Students who have taken the advanced placement test in chemistry and scored 4 or higher are entitled to receive one unit of college credit. Those students should enroll in CHEM 104 in the spring. Students who score 5 or higher in an upper level IB exam may also get credit for CHEM 103 and enroll in CHEM 104. Students may also elect to take the full CHEM 103/104 sequence, especially if they have little laboratory experience.
The biochemistry major is available through the departments of biology and chemistry. Because you need to complete many prerequisite courses to pave the way for your upper-level work in biochemistry, those considering this program should complete both General Biology courses (BIOL 101 in the fall and BIOL 102 in the spring) and General Chemistry (CHEM 103 in the fall and CHEM 104 in the spring) during their first year.
Where do I start? The first course in the chemistry sequence is General Chemistry I w/ Lab (CHEM-103).
If I want to major in chemistry, what classes should I take? In addition to your FYP and General Chemistry, students planning to major in chemistry typically take one additional science course and one non-science course.
If I want to major in biochemistry, what classes should I take? In addition to your FYP and General Chemistry, students planning to major in biochemistry typically take General Biology and a non-science course.
If I am planning on a pre-health track, should I take General Chemistry as a first-year student? Yes.
Are there any prerequisites for General Chemistry? Do I need to have taken chemistry in high school? There are no pre-requisites for General Chemistry; you do not have to have taken chemistry in high school to be successful in this course.
What will I learn in General Chemistry I w/ Lab? The major goals of this course are to learn, understand, and apply basic chemical principles. This course uses in-class experimentation, discussion and lecture to ask and answer questions of general chemical interest, including applications in biology, physics, astronomy and geology. Topics include atomic structure and properties, molecular structure, water and its unique properties, acid/base and ionic chemistry, and the origins of the elements.
Can I place out of General Chemistry? Students who have taken the advanced placement test in chemistry and scored 4 or higher or who have taken an upper-level IB exam and received a 5 or higher are entitled to receive one unit of college credit. Those students should enroll in CHEM 104 in the spring. Students may also elect to take the full CHEM 103/104 sequence, especially if they have little laboratory experience.

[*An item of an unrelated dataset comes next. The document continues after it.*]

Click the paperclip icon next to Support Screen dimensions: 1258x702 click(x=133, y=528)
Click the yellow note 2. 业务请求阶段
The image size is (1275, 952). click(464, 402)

Do I have to take a lab with General Chemistry? The laboratory component of General Chemistry is required. Please contact Dr. Jennifer Schmeisser if you have difficulty finding an appropriate lab section.
What are peer workshops? Do I have to be in a peer workshop with General Chemistry? Peer workshops are an opportunity for to practice problem solving skills and more difficult problems with fellow students and a peer workshop leader, an older student who has previously excelled in chemistry. Peer workshops are optional but recommended.
Who teaches General Chemistry? Faculty who teach General Chemistry include Drs. Samantha Glazier, Adam Hill, Nadia Marano, Jennifer Schmeisser, Matthew Skeels, and Samuel Tartakoff.
Where can I purchase the General Chemistry textbook? The faculty of General Chemistry edits and publishes the textbook in-house; physical copies of the book are available only through the St. Lawrence University Bookstore. Digital copies of the book are available free of charge for students enrolled in the course.